A quand une nouvelle couche pour l'audio  :Smile: 

EDIT: ok, je commence à comprendre ce dont j'ai vraiment besoin :

- Phonon de KDE (l'interface QT/KDE pour le son)

- GStreamer (utilisé par Phonon)

- OSS (une des nombreuses sorties de GStreamer ; ce dernier va directement utilisé la carte son via mixage software pour laisser d'autre application utiliser directement OSS)

Petit schéma :

http://www.gstreamer.net/data/doc/gstreamer/head/manual/html/images/gstreamer-overview.png

On peut constater que :

- GStreamer peut utiliser un "flux" audio en provenance d'un serveur (Phonon par exemple)

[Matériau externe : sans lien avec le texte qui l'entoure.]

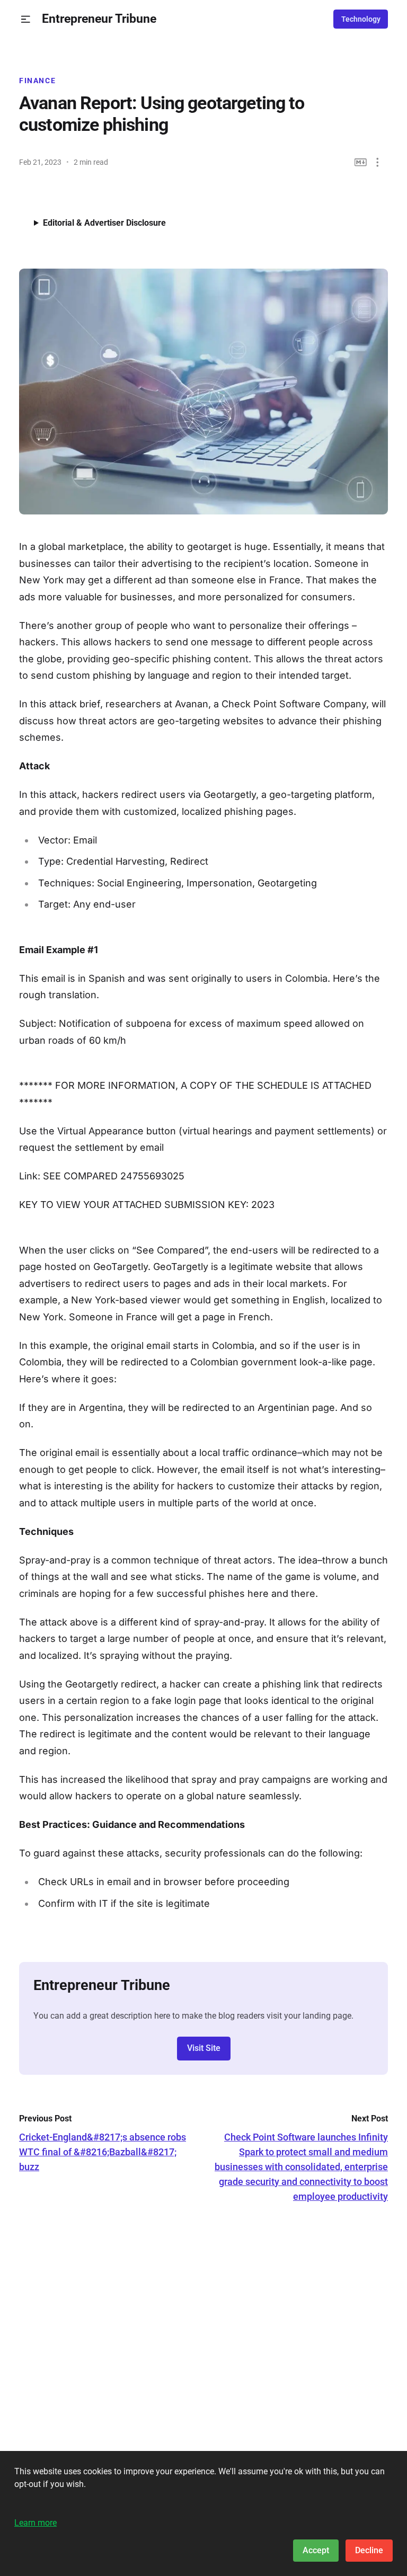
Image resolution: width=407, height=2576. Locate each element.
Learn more (35, 2523)
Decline (369, 2550)
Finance (37, 80)
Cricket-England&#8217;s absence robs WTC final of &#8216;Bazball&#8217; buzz (102, 2151)
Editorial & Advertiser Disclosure (104, 223)
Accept (316, 2550)
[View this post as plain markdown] (360, 162)
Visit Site (203, 2048)
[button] (26, 19)
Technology (361, 19)
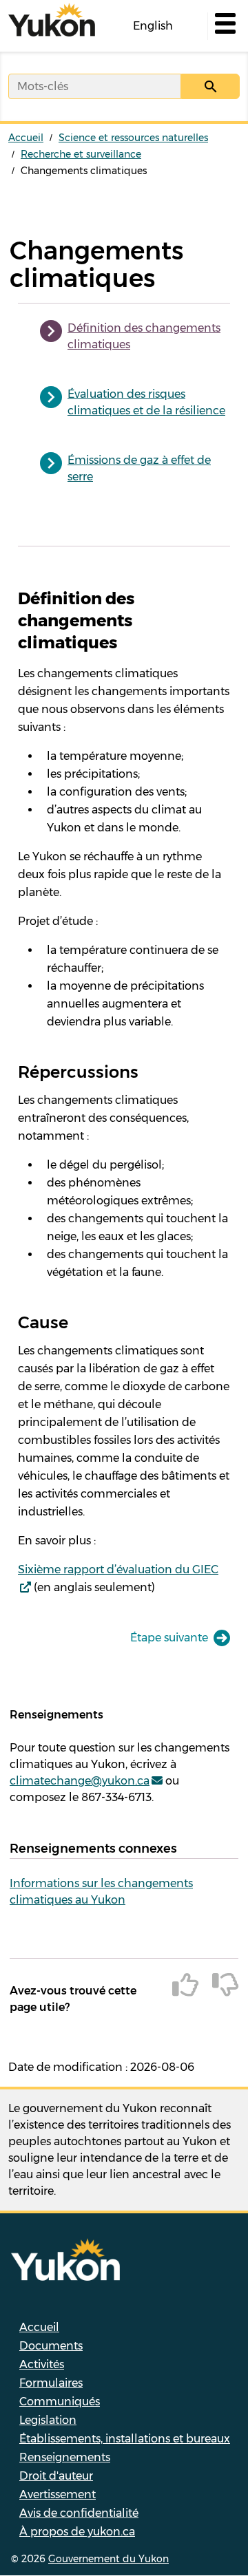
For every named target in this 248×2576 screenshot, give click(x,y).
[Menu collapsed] (224, 26)
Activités (41, 2364)
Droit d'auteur (56, 2475)
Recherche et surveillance (81, 154)
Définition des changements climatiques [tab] (144, 336)
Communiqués (59, 2401)
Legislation (47, 2420)
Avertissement (57, 2494)
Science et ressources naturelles (133, 137)
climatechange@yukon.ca (79, 1780)
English (153, 25)
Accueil (25, 137)
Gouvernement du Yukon (108, 2559)
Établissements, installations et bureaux (124, 2438)
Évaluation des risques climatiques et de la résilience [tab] (146, 402)
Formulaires (51, 2382)
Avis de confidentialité (78, 2513)
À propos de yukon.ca (77, 2531)
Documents (51, 2345)
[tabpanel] (124, 1092)
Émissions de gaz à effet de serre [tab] (139, 468)
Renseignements (64, 2457)
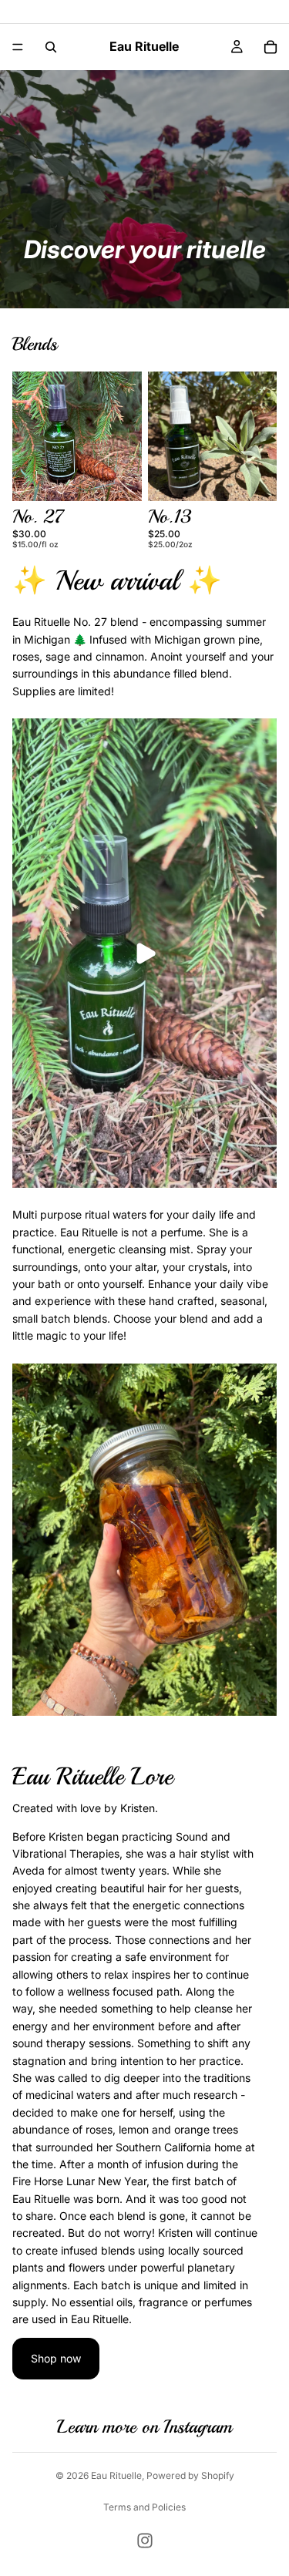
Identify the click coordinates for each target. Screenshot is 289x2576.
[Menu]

- renvoyer ce "flux" vers OSS (ou ALSA)

EDIT2: encore d'autre info ; un site très intéressant pour la configuration (à voir) : http://www.opensound.com/wiki/index.php/Configuring_Applications_for_OSSv4

Dans ce que je comprend, KDE utilisera Phonon ; ce dernier sortira directement sur OSS sans passer par GStreamer (mais c'est possible de le faire passer, mais totalement inutile ... on pourrait aussi imaginer remonter vers du pulseaudio pour redescendre, enfin, vers un haut-parleur ^^) ...

EDIT3: bah, c'est parti ... je test ... 

- ajout de l'overlay "oss-overlay"

- emerge du paquet "oss-devel" (version 9999)

- nouveau kernel avec retrait de ALSA (ainsi qu'un paramètre étrange OSS avant la sous-catégorie ALSA/OSS)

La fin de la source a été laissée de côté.